Evolutionary psychology

In his Little Red Book, Mao Tse Tung said:   “Learn to play the piano.” [Fn #1]  However,  I don’t recall ever seeing a single piano in an African village, although I certainly saw (and heard) piano accordians in the villages and along the mountain paths of Lesotho (along with various hand-drums and mamokhorongs).  And settlements larger than traditional villages – Zimbabwe’s Growth Points, for example – sometimes had pianos in their churches or newly-built school halls.  Of course, the earliest of these pianos could only have been made in these last 300 years.

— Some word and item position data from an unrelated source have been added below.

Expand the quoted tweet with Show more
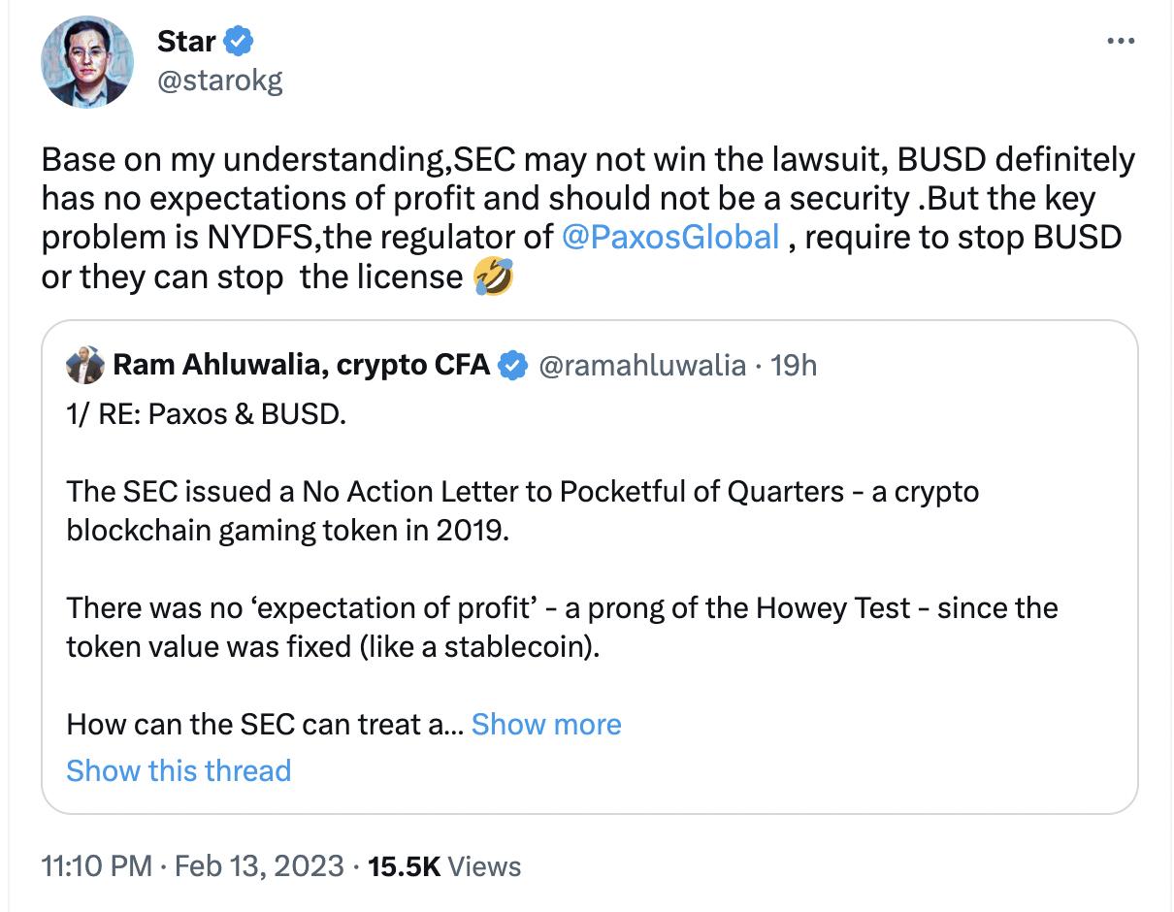 [x=545, y=724]
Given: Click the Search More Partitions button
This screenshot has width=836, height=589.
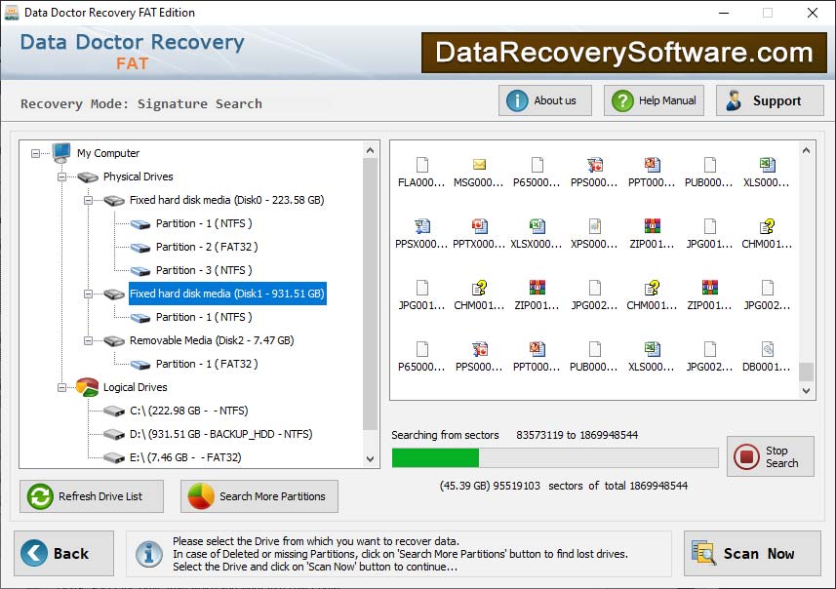Looking at the screenshot, I should [259, 496].
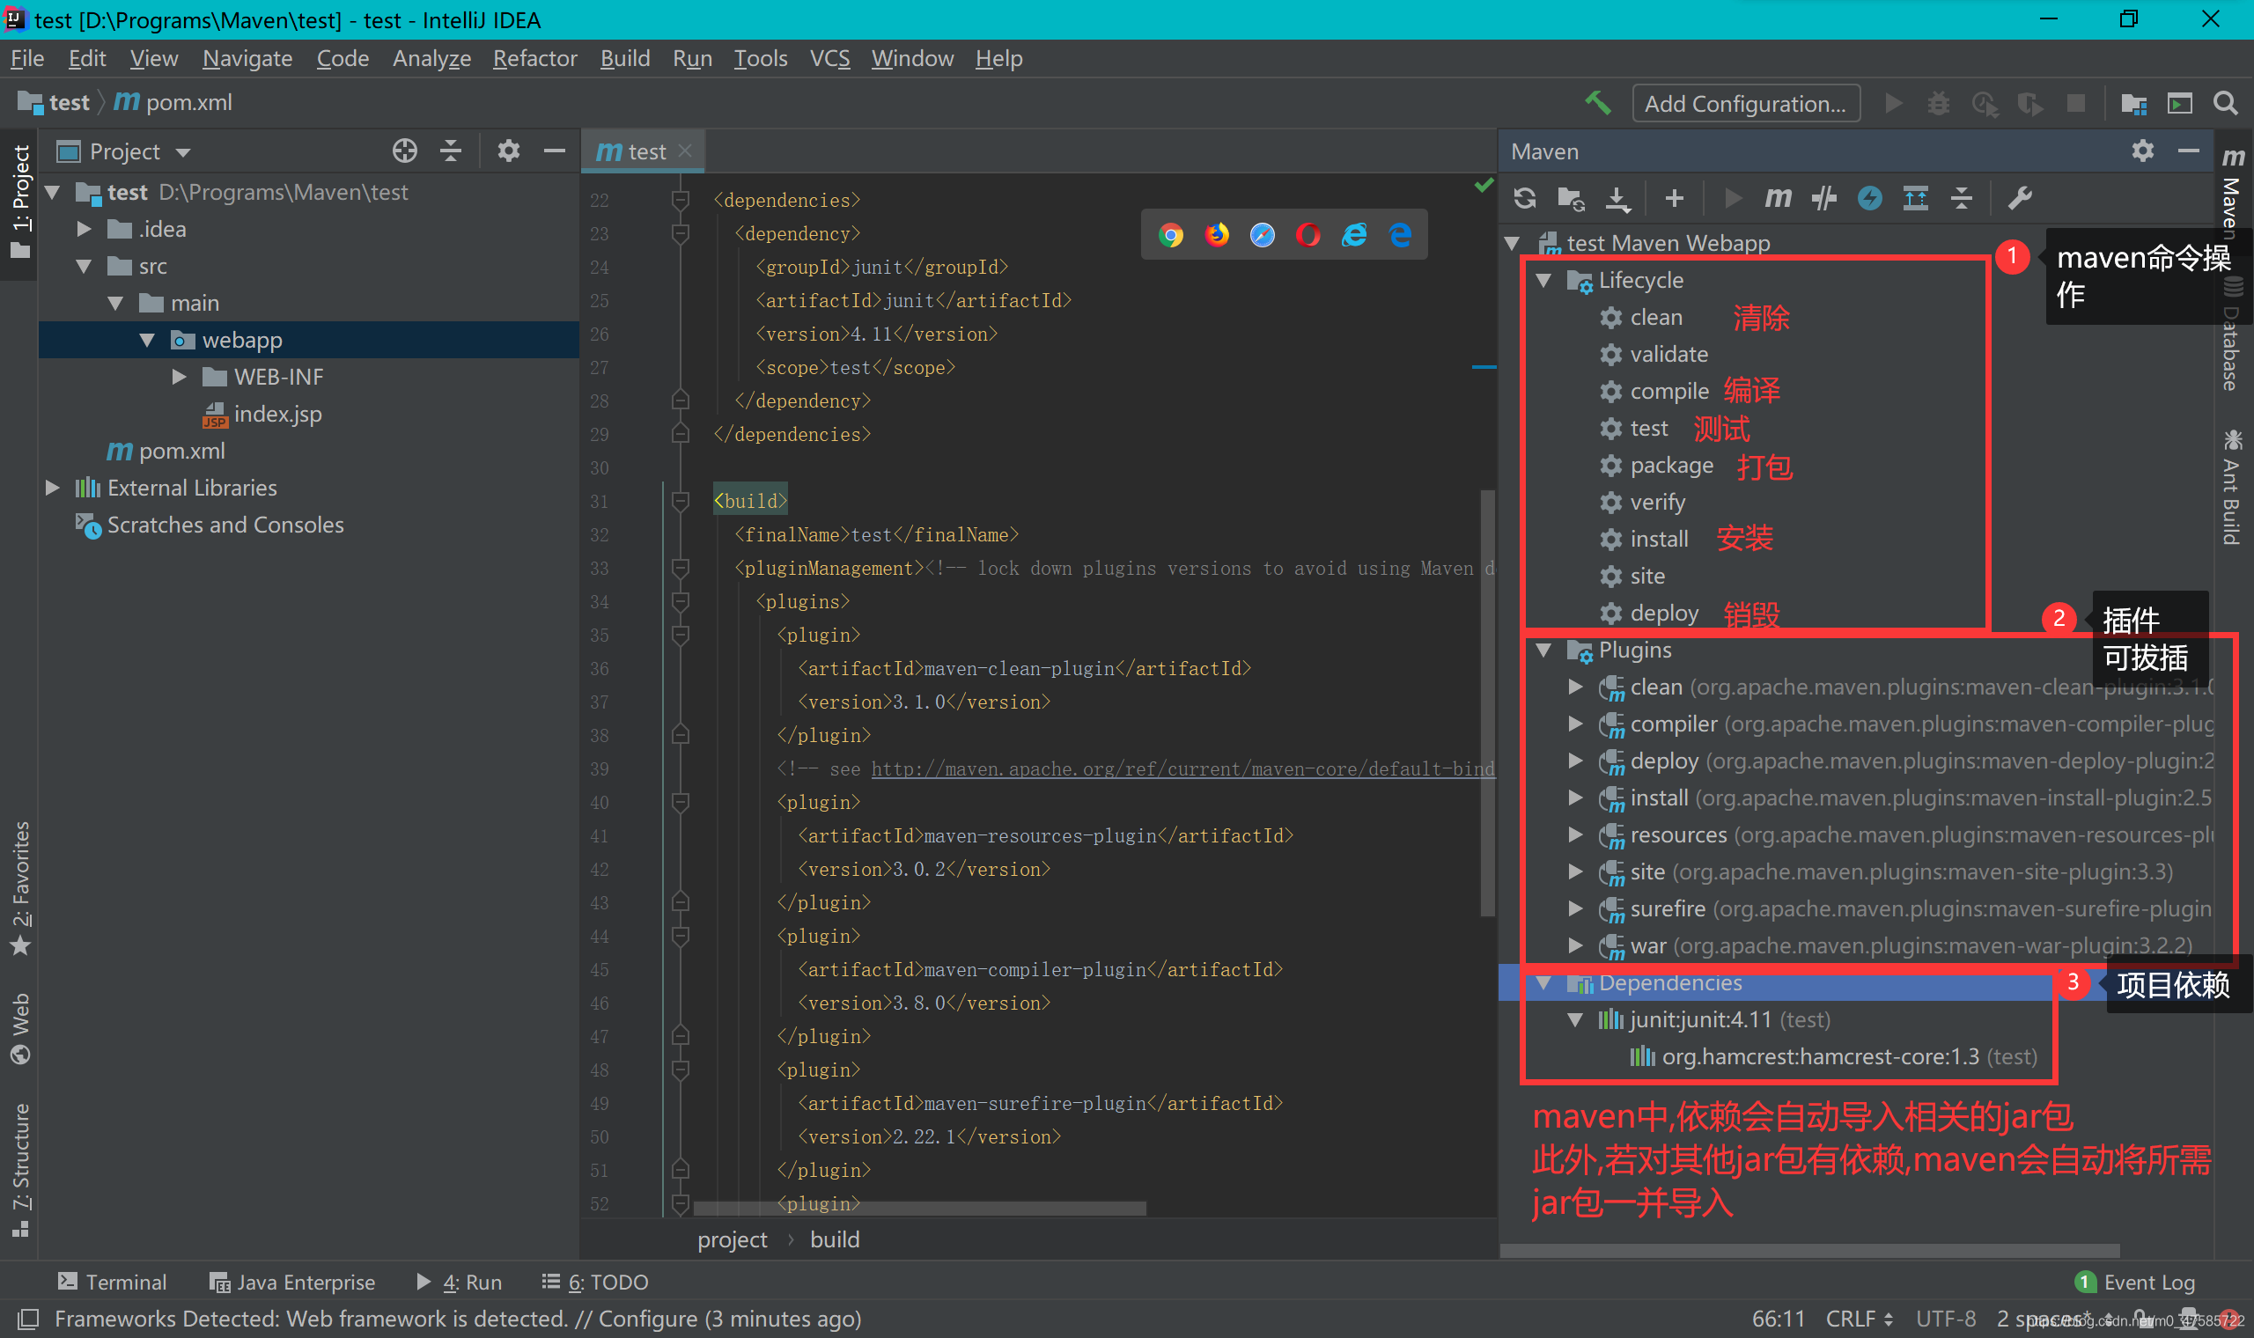Expand the Dependencies section in Maven panel
The height and width of the screenshot is (1338, 2254).
1545,983

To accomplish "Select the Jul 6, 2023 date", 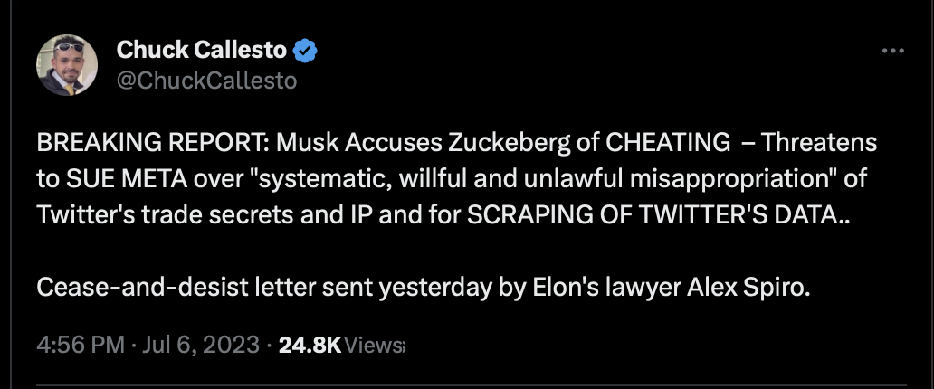I will [x=201, y=345].
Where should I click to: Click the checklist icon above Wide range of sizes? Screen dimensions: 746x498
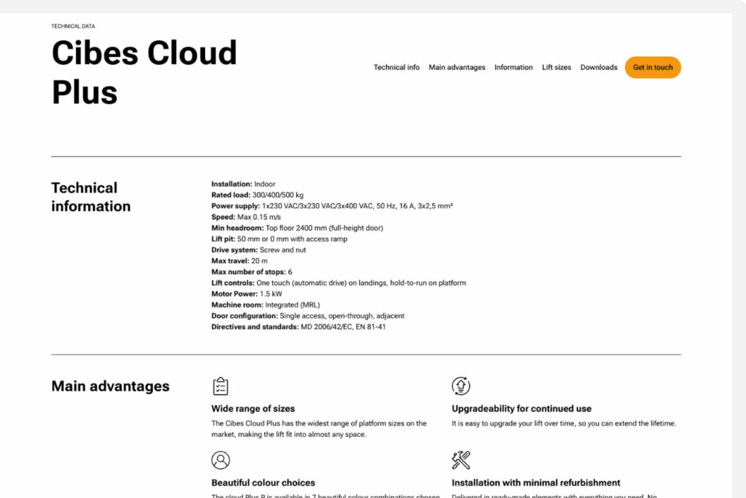tap(220, 386)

It seems to me that the historical absence of village pianos in Africa causes a problem for evolutionary psychology, since clearly a daily compulsion to play the piano is not something that has a long-standing evolutionary basis – at least, not for those of us descended from the peoples of the African savannah.  So if evo-psych cannot explain this very real human characteristic, what business does it have explaining any other human characteristic?  Why are some attitudes or characteristics to be explained by evolutionary means yet not others?  What distinguishes the one class of characteristics from the other? And what credence can we possibly give to any evolutionary explanation of phenomena which is not, prima facie, explainable in this way?   Surely, this limitation of the scope of evolutionary explanations completely undermines such arguments, since either all higher-level human characteristics have evolutionary explanations or none at all do.

Footnotes:
1. In: Chapter 10:  Leadership of Party CommitteesQuotations from Mao Tse-Tung.  Peking, PRC:  Foreign Languages Press, 1966.